The process: from referral to starting to work
It starts with a referral. You complete the brief online form, we follow that up with an in-depth discussion about the young person’s strengths and challenges and what you hope the outcome might be from our intervention. Based on this, we send you a proposal, with provisional costings and if this is agreed, the case is allocated to two or three of our skilled team members. Our staff come from a wide range of professional backgrounds, enabling us to match skills to need.
Then we start a conversation. We meet key stakeholders, such as schools staff and other professionals involved in directly supporting a young person, and, crucially with the young person themselves, and their family. It is about making a personal connection and meeting young people at the stage of life they are currently at. This eight hour
in-depth assessment informs the intervention plan and then specific targets which will be addressed.
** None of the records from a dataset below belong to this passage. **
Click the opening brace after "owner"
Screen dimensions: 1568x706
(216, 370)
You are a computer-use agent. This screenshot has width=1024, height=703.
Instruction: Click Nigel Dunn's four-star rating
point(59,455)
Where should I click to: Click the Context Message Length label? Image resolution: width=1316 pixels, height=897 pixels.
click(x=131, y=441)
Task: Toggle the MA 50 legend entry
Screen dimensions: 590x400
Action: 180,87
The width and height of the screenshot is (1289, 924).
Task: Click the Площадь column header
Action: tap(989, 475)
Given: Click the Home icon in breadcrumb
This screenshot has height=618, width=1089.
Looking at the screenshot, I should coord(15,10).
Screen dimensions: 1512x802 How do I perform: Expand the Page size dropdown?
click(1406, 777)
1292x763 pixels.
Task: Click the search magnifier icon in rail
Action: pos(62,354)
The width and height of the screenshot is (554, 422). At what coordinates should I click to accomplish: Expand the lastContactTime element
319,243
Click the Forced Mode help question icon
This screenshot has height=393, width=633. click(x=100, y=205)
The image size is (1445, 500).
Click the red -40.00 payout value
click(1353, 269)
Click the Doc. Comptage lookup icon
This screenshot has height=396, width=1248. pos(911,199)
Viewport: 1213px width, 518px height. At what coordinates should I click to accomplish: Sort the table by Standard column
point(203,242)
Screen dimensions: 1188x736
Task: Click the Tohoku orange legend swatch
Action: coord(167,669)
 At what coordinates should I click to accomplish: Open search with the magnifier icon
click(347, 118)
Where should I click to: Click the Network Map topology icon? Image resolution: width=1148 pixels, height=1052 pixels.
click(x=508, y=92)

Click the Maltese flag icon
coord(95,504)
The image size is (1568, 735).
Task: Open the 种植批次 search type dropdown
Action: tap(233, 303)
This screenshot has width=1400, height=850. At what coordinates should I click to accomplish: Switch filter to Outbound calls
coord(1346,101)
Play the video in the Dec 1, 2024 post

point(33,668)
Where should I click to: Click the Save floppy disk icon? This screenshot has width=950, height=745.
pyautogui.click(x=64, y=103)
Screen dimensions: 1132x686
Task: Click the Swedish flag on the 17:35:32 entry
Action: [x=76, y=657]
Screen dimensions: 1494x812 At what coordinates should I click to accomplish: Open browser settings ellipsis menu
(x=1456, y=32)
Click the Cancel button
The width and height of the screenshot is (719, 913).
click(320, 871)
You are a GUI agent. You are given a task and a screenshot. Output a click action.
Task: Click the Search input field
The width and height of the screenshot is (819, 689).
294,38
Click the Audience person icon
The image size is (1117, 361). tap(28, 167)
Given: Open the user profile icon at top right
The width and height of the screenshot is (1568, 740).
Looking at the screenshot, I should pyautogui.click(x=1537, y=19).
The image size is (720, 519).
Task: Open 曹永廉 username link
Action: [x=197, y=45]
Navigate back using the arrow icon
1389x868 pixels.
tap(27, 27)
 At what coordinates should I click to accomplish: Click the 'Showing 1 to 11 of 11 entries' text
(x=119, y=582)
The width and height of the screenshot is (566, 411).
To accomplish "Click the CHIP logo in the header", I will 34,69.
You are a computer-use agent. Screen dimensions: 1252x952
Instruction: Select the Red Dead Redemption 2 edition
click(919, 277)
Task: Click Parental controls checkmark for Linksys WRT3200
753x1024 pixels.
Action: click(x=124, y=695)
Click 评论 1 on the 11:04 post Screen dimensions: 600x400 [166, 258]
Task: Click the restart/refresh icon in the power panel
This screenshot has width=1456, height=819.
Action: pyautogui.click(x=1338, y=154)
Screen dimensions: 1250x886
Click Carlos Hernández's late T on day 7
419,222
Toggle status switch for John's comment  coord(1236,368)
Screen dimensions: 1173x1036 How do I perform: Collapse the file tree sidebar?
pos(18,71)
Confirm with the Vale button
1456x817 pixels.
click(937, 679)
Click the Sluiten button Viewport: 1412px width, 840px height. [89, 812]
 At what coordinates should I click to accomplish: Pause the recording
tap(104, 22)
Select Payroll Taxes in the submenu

What sort of young people do we work with and who refers them?
Our evidence-based and psychologically-focused interventions are always one-to-one and nearly always include parent/carer work. They are aimed at meeting the exact needs of the most complex young people who are struggling to engage in education; they may be entrenched non-attenders, at risk of permanent exclusion or struggling with transition. Recently, for example, we have worked with a young person suffering from social anxiety and low mood, several with a diagnosis of ASD, an eight year old with separation difficulties and a fifteen year old with a significant attachment disorder.
We will always be seeking to re-integrate these young people back into education. Our referrals come mainly from schools (both primary, secondary and special) and the Virtual Schools/Colleges for Looked After Children and
Post-Adoption Support, although we also receive specialist referrals from Local Authorities through their SEN Departments or Social Care.
What does this look like in practice?
Most interventions last six weeks (once assessment is complete) and involve three or four sessions a week. This may not sound long, but our model is based on the evidence that intensive engagement over a relatively short period of time is more effective for some children than drip fed one hour a week for longer. As our name implies, we seek to support young people, and their families to turn round and face another direction; our aim is to ensure that they have the strategies to continue on that path when we close our work, and the professional support network in place to help them.
In some circumstances, we will offer a slightly longer intervention, 10 weeks for example, particularly if there are specific events, transitions or holidays to be bridged. For a few young people with significant need, we are engaged in long-term work. However long the intervention is, you will receive weekly reports from the team, regular informal contact with school staff, attendance at formal professionals meetings such as TAFs, PEPs etc. and a closure report with suggested strategies for the future. We aim to give hope to struggling young people.